Terms of Service
Landmark Logix engagement terms
Last updated 3/1/2025
These Terms of Service (“Terms”) govern the professional relationship between Landmark Logix (“we,” “our,” or “us”) and the client (“you” or “Client”). They apply to all proposals, statements of work, and master service agreements unless expressly superseded in writing.
1. Scope of services
We provide owner's representation, advisory, and related project-management services for complex construction initiatives. The specific scope, deliverables, milestones, and commercial terms for each engagement are outlined in the governing proposal or agreement. Any changes to scope must be mutually agreed upon in writing through a change order or amended statement of work.
2. Client responsibilities
Timely collaboration is essential to project performance. You agree to provide accurate information, designate empowered decision-makers, secure necessary approvals, and facilitate access to sites, systems, and project stakeholders. Delays or inaccuracies that impede delivery may require schedule adjustments or additional service fees.
3. Fees and payment
Fees, retainers, reimbursable expenses, and invoicing schedules are specified in the governing agreement. Unless otherwise stated, invoices are due within thirty (30) days of receipt. Past-due balances may incur a finance charge, suspension of services, or adjustment of project milestones.
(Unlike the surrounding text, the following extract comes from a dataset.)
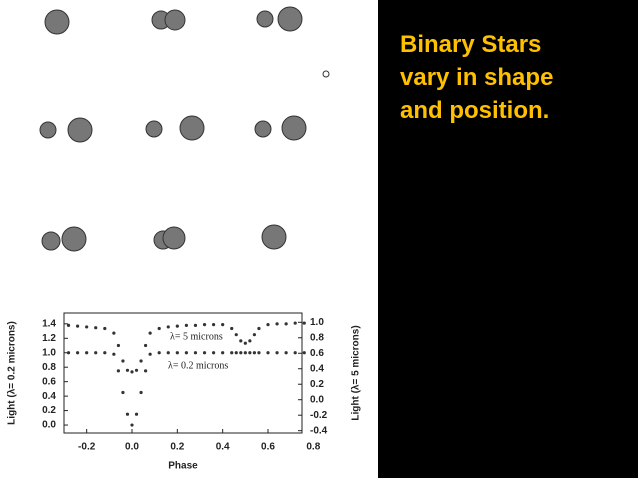  Describe the element at coordinates (49, 324) in the screenshot. I see `y-tick-label: 1.4` at that location.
You are responsible for taxes or duties associated with the engagement, excluding Landmark Logix’s income taxes.
4. Confidentiality
Both parties agree to keep confidential information received in connection with the engagement confidential and to use it solely for purposes of performing under the agreement. We may disclose information to trusted subcontractors or consultants who assist the project, provided they are bound by obligations no less strict than those contained here.
5. Intellectual property
Landmark Logix retains all rights to its pre-existing methodologies, tools, templates, and know-how. Work product created specifically for your project becomes your property once all associated fees are paid in full. Nothing in these Terms transfers proprietary rights in our underlying systems or proprietary data sets.
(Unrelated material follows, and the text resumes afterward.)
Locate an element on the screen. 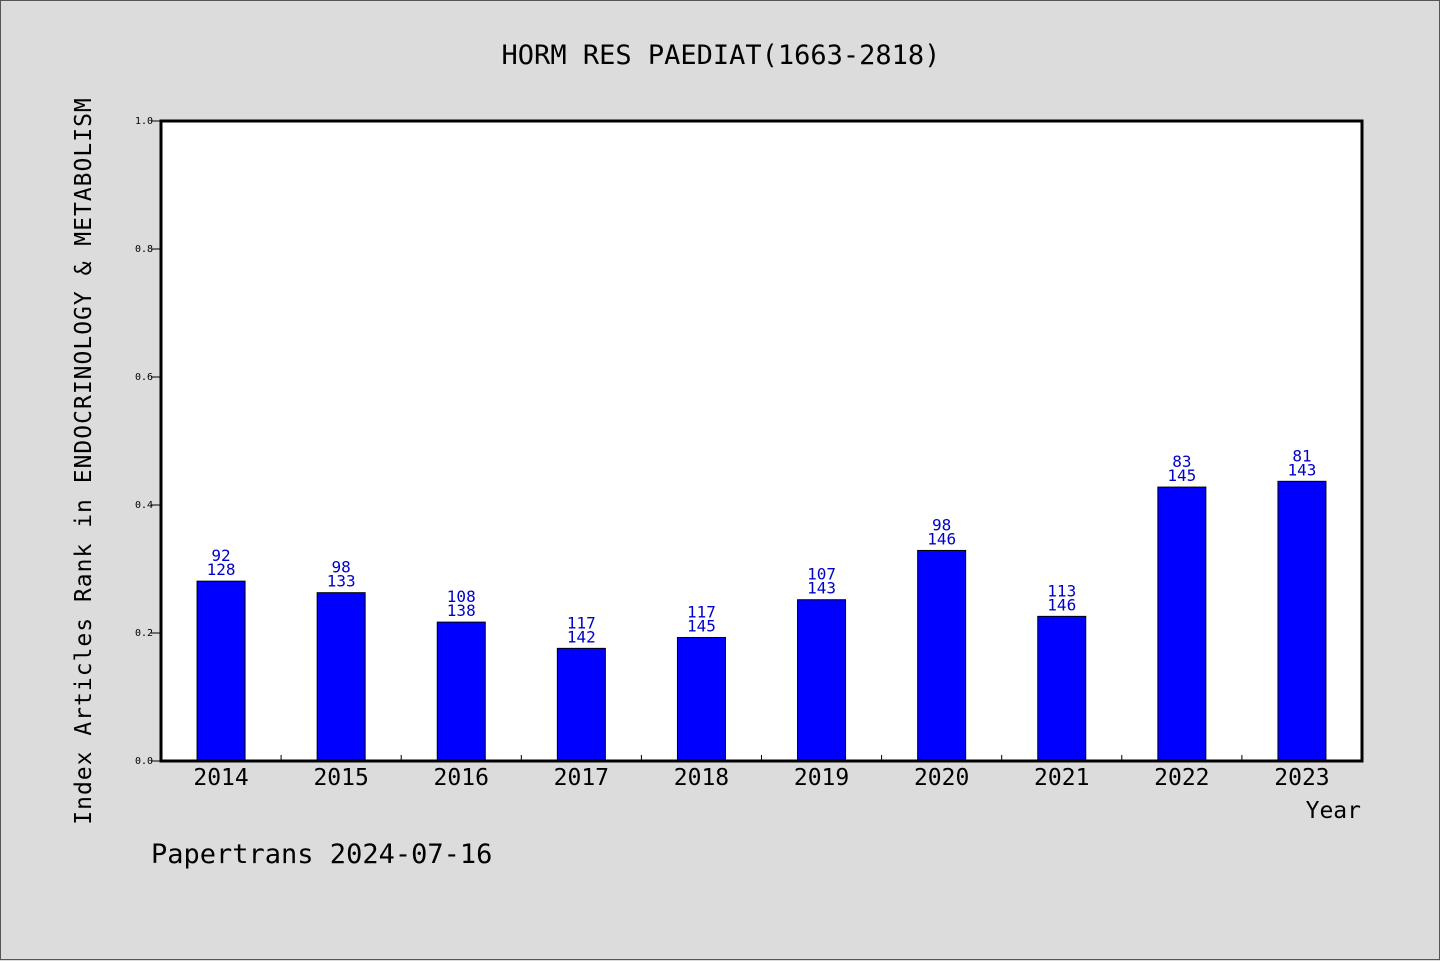 This screenshot has width=1440, height=961. bar-2018 is located at coordinates (701, 699).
6. Limitation of liability
To the fullest extent permitted by law, our aggregate liability for any claim arising out of an engagement is limited to the fees actually paid to Landmark Logix for the services giving rise to the claim. We are not liable for indirect, incidental, consequential, special, punitive, or exemplary damages, including lost profits or business interruption, even if advised of the possibility of such damages.
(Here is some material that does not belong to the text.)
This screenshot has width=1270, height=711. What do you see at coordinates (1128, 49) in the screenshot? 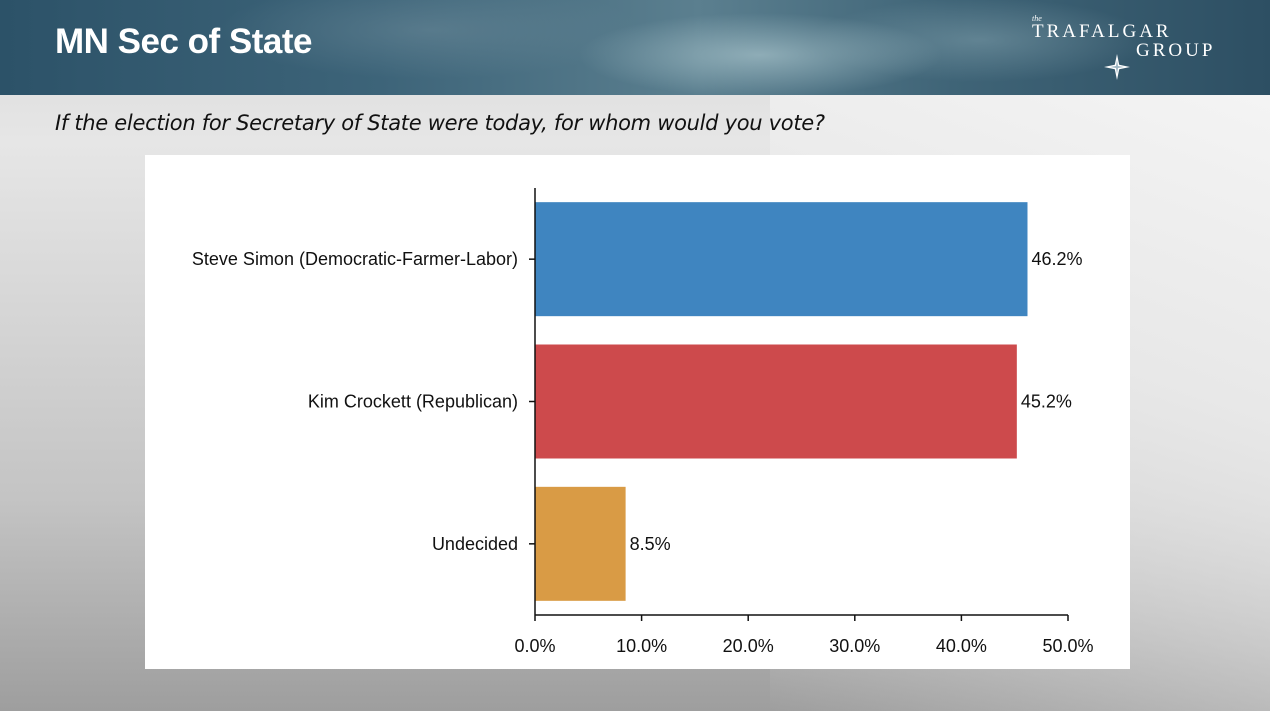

7. Insurance and compliance
We maintain industry-standard professional liability, general liability, and workers’ compensation insurance and will provide certificates of insurance upon request. Each party will comply with applicable laws, codes, and regulations associated with the project.
8. Termination
Either party may terminate the engagement for convenience with written notice as defined in the governing agreement. You are responsible for fees and approved expenses incurred through the effective termination date. We may terminate for cause if invoices remain unpaid or if contractual obligations are materially breached.
9. Governing law and dispute resolution
These Terms are governed by the laws of the state identified in the primary agreement, without regard to its conflict-of-law provisions. The parties will first attempt in good faith to resolve disputes through executive mediation. If mediation is unsuccessful, the dispute may proceed to arbitration or litigation as specified in the governing agreement.